Ziehende, stechende Angina pectoris-Schmerzen, kalter Schweiß, Übelkeit, Erbrechen, eventuell Herzrhythmusstörungen - das können die Akutsymptome sein. Je schneller dann der Notarzt alarmiert und der Betroffene in eine spezialisierte Krankenhausabteilung aufgenommen wird, desto besser. Hält nämlich die Sauerstoffunterversorgung des Herzmuskels durch das Infarktgerinnsel an, stirbt Muskelgewebe ab. Wird hingegen der Thrombus schnell aufgelöst bzw. beseitigt (Kathetereingriff, Stent), kann bleibender Schaden verhindert werden.

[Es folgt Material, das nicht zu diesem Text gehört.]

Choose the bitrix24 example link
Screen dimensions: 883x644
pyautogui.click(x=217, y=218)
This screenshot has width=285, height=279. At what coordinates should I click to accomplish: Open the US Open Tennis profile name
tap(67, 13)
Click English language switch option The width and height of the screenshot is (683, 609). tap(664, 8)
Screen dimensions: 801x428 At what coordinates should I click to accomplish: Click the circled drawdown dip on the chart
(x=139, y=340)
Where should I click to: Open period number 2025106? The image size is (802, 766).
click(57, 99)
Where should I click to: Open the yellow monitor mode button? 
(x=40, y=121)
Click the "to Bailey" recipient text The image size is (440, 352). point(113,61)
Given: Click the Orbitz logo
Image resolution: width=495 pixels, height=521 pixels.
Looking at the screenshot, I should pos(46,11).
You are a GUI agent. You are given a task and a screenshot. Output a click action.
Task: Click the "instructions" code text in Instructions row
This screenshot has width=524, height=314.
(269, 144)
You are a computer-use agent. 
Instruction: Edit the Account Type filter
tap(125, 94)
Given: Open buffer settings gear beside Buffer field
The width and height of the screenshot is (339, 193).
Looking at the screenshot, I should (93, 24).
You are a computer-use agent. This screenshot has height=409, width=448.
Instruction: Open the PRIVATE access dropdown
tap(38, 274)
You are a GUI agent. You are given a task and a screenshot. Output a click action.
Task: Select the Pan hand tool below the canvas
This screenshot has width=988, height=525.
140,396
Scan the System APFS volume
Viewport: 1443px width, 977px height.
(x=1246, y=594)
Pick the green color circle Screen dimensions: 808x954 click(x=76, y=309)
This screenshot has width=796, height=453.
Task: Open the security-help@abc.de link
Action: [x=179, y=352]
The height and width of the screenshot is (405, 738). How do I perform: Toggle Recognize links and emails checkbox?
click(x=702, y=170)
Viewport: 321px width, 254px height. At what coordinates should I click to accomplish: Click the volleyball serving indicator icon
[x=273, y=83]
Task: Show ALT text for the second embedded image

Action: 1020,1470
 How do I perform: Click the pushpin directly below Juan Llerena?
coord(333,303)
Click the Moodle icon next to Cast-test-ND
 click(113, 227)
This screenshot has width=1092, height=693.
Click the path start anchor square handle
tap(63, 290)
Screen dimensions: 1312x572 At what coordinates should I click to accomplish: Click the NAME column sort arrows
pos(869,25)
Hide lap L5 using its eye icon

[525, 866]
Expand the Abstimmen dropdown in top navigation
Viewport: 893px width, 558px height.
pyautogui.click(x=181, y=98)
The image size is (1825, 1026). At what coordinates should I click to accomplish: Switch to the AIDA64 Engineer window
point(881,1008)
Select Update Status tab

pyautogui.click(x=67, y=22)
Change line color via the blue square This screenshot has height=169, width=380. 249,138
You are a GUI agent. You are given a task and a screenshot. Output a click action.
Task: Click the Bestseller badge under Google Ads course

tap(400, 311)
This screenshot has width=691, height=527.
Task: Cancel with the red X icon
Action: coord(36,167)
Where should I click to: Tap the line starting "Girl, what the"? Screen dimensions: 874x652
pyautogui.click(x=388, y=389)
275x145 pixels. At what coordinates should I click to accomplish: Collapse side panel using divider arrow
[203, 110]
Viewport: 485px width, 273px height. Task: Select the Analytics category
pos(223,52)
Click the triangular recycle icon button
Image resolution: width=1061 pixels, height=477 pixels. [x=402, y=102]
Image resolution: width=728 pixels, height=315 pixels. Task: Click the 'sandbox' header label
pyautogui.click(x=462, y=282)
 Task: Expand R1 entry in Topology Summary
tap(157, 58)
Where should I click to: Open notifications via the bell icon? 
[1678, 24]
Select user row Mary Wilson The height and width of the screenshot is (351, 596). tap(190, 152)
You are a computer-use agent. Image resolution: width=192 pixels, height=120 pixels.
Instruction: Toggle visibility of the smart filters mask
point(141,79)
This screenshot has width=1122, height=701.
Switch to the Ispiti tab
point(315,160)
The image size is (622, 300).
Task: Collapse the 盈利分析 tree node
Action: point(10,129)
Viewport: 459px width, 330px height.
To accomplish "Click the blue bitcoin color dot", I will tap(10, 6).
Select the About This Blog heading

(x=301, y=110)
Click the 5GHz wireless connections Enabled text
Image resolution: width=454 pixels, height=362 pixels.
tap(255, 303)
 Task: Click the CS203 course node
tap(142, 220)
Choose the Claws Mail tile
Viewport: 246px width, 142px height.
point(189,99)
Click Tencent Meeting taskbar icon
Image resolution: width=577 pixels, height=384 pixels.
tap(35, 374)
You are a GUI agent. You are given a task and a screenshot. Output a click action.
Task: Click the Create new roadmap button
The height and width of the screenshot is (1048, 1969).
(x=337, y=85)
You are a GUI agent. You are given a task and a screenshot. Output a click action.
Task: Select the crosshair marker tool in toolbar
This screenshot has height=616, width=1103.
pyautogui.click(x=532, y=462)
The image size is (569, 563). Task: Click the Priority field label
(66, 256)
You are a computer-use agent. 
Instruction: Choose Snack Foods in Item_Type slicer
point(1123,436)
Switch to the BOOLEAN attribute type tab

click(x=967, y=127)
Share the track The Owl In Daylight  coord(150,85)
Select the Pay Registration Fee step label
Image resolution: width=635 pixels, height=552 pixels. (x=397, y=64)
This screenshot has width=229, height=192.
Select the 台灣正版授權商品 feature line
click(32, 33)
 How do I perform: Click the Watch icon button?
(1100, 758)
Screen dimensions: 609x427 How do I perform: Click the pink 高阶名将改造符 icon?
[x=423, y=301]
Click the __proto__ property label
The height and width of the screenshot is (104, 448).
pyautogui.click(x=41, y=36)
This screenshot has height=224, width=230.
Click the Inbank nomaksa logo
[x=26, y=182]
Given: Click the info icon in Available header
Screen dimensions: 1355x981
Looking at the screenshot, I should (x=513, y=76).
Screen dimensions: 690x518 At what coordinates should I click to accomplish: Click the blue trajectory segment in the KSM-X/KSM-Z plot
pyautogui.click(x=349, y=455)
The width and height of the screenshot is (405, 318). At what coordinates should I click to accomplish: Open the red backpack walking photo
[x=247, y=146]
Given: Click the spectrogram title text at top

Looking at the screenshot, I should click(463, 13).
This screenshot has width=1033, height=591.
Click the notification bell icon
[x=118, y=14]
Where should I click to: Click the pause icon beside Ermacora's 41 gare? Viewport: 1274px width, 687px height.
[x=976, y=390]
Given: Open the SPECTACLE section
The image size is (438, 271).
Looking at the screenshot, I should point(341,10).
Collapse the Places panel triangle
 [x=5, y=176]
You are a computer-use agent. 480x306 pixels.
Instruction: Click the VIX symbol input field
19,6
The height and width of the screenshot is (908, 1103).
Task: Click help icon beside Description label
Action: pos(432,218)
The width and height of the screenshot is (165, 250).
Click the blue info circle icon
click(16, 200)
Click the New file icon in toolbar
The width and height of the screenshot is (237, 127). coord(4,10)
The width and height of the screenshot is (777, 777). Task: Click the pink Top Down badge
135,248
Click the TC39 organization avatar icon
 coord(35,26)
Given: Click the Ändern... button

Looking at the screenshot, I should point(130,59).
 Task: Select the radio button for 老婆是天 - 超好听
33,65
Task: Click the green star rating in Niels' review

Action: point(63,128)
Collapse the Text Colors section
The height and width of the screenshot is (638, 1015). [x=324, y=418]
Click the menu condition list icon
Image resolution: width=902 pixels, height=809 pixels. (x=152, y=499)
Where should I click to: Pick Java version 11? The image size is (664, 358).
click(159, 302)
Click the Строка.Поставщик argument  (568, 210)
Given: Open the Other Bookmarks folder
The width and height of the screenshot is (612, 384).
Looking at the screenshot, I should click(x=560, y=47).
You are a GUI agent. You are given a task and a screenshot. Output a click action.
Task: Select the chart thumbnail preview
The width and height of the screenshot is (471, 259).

Leute gingen seltener zum Arzt

In der Studie, welche von Aldujeli beim Herzschwäche-Meeting der ESC präsentiert wurde, wurden die Daten von 269 litauischen Infarktpatienten (11. März bis 20. April 2020) mit einer Vergleichsgruppe aus dem Jahr 2019 verglichen. Insgesamt kam es zu einem Rückgang der akuten Spitalsaufnahmen wegen Herzinfarkts in der ersten Covid-19-Phase um 34 Prozent im Vergleich zum entsprechenden Zeitraum im Jahr 2019. Hatten die Patienten 2019 im Mittel 386 Minuten bis zur Alarmierung des Notarztes gewartet, waren es 2020 im Mittel 858 Minuten.

Bei der völligen Blockade eines Herzkranzgefäßes (STEMI-Infarkt) ging die Zahl der Spitalsaufnahmen um 22,1 Prozent zurück, beim non-STEMI-Infarkt ohne die klassischen EKG-Infarktzeichen und oft weniger ausgeprägten Symptomen aber um 47,4 Prozent. Die Zeit bis zum Ruf des Notarztes verdoppelte sich bei den STEMI-Patienten, bei den non-STEMI-Betroffenen vervierfachte sie sich. "Der Rückgang der Krankenhausaufnahmen und die dabei auftretenden Verzögerungen könnten durchaus mit den Medienberichten zu tun haben, welche die Angst vor einer Covid-19-Infektion im Krankenhaus erhöhten", sagte der Arzt.

Langfristige Folgen bei Herzpatienten

Das alles hatte in Litauen offenbar auch langfristige Folgen. Bei deutlich mehr Betroffenen trat nämlich als Folge eines Infarkts eine chronische Herzschwäche mit gestörter Pumpfunktion des Organs ein. Binnen sechs Monaten nach der Akuterkrankung während der ersten Pandemiephase mussten 22 Prozent der Betroffenen wegen "dekompensierter", also nicht zu beherrschender Herzschwäche erneut ins Krankenhaus aufgenommen werden. 2019 war das nur bei 2,5 Prozent der Patienten der Fall gewesen. Von den STEMI-Kranken waren das 30 Prozent (2019: 1,3 Prozent), von den non-STEMI-Betroffenen hingegen 16,4 Prozent (2019: 3,5 Prozent).

In Österreich gab es in der ersten Pandemiephase (März bis Mai 2020) bei den Herzinfarkten mit interventionellen Eingriffen (Herzkatheter, Ballondilatation/Stents) eine Reduktion der stationären Aufenthalte um 25 Prozent, wie die Gesundheit Österreich GmbH feststellte. Laut Wissenschaftern der MedUni Graz waren während des ersten Lockdowns in der Steiermark deutlich weniger kardiovaskulär erkrankte Patienten in den Krankenhäusern behandelt worden. Zugleich war die Spitalsmortalität binnen 14 Tagen um 65 Prozent gestiegen.

"Die Menschen haben sich nicht zum Arzt getraut"

Was beim Herzinfarkt oder Schlaganfall sofort akute Auswirkungen haben kann, dürfte sich bei anderen Erkrankungen erst längerfristig bemerkbar machen. Dies könnte beispielsweise für Krebserkrankungen gelten, wo eine spätere Diagnose zu einer Verschlechterung der langfristigen Heilungs- und Überlebenschancen führt. "Manche Patienten sind mit verdächtigen Symptomen nicht oder erst später zum Arzt gegangen. Mammografien oder Koloskopien wurden verschoben. Die Menschen haben sich nicht zum Arzt getraut", erklärte der Wiener Onkologe Wolfgang Hilbe dazu gegenüber der APA.